►
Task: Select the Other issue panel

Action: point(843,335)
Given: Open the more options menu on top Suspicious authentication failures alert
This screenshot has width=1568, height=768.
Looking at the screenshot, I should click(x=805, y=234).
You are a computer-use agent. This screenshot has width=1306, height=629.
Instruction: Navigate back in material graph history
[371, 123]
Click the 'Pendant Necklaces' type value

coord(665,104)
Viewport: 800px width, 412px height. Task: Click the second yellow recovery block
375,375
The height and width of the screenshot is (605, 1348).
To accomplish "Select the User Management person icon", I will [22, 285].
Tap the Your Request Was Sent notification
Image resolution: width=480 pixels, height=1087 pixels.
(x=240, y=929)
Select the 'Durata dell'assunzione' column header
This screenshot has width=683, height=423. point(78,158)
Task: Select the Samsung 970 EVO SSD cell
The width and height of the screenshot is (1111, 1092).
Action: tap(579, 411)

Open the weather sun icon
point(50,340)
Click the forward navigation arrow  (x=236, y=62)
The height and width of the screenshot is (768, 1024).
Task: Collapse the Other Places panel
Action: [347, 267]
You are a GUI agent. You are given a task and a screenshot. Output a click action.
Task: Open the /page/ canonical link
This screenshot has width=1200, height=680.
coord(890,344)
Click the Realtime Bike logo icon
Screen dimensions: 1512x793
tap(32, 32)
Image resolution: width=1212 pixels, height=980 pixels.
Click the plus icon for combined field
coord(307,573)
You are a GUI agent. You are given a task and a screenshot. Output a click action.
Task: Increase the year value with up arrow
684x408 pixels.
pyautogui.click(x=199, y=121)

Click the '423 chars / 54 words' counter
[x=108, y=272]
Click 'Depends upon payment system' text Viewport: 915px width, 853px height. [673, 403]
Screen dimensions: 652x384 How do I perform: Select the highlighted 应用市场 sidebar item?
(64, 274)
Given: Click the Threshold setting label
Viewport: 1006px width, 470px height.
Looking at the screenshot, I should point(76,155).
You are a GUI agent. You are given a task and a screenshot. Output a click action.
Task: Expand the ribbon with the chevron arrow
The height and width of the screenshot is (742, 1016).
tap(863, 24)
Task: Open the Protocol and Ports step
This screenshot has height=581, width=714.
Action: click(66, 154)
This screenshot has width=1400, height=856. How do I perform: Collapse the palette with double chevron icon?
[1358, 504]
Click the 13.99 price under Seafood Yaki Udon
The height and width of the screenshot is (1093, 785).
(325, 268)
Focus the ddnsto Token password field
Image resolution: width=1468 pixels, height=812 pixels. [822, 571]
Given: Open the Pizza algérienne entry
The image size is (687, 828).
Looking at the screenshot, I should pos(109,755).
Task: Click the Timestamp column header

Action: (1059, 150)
◄
- **SHORT TASK**
Please rewrite everything from the row containing "Given: Open the more" down to the row containing "[x=108, y=272]", putting "Charm Bracelets" in place of "Pendant Necklaces" and keeping all else the same. Return only those rows.

- **ANSWER TO THIS PROBLEM**
Given: Open the more options menu on top Suspicious authentication failures alert
This screenshot has width=1568, height=768.
Looking at the screenshot, I should click(x=805, y=234).
You are a computer-use agent. This screenshot has width=1306, height=629.
Instruction: Navigate back in material graph history
[371, 123]
Click the 'Charm Bracelets' type value

coord(665,104)
Viewport: 800px width, 412px height. Task: Click the second yellow recovery block
375,375
The height and width of the screenshot is (605, 1348).
To accomplish "Select the User Management person icon", I will [22, 285].
Tap the Your Request Was Sent notification
Image resolution: width=480 pixels, height=1087 pixels.
(x=240, y=929)
Select the 'Durata dell'assunzione' column header
This screenshot has width=683, height=423. point(78,158)
Task: Select the Samsung 970 EVO SSD cell
The width and height of the screenshot is (1111, 1092).
Action: tap(579, 411)

Open the weather sun icon
point(50,340)
Click the forward navigation arrow  (x=236, y=62)
The height and width of the screenshot is (768, 1024).
Task: Collapse the Other Places panel
Action: [347, 267]
You are a GUI agent. You are given a task and a screenshot. Output a click action.
Task: Open the /page/ canonical link
This screenshot has width=1200, height=680.
coord(890,344)
Click the Realtime Bike logo icon
Screen dimensions: 1512x793
tap(32, 32)
Image resolution: width=1212 pixels, height=980 pixels.
Click the plus icon for combined field
coord(307,573)
You are a GUI agent. You are given a task and a screenshot. Output a click action.
Task: Increase the year value with up arrow
684x408 pixels.
pyautogui.click(x=199, y=121)

Click the '423 chars / 54 words' counter
[x=108, y=272]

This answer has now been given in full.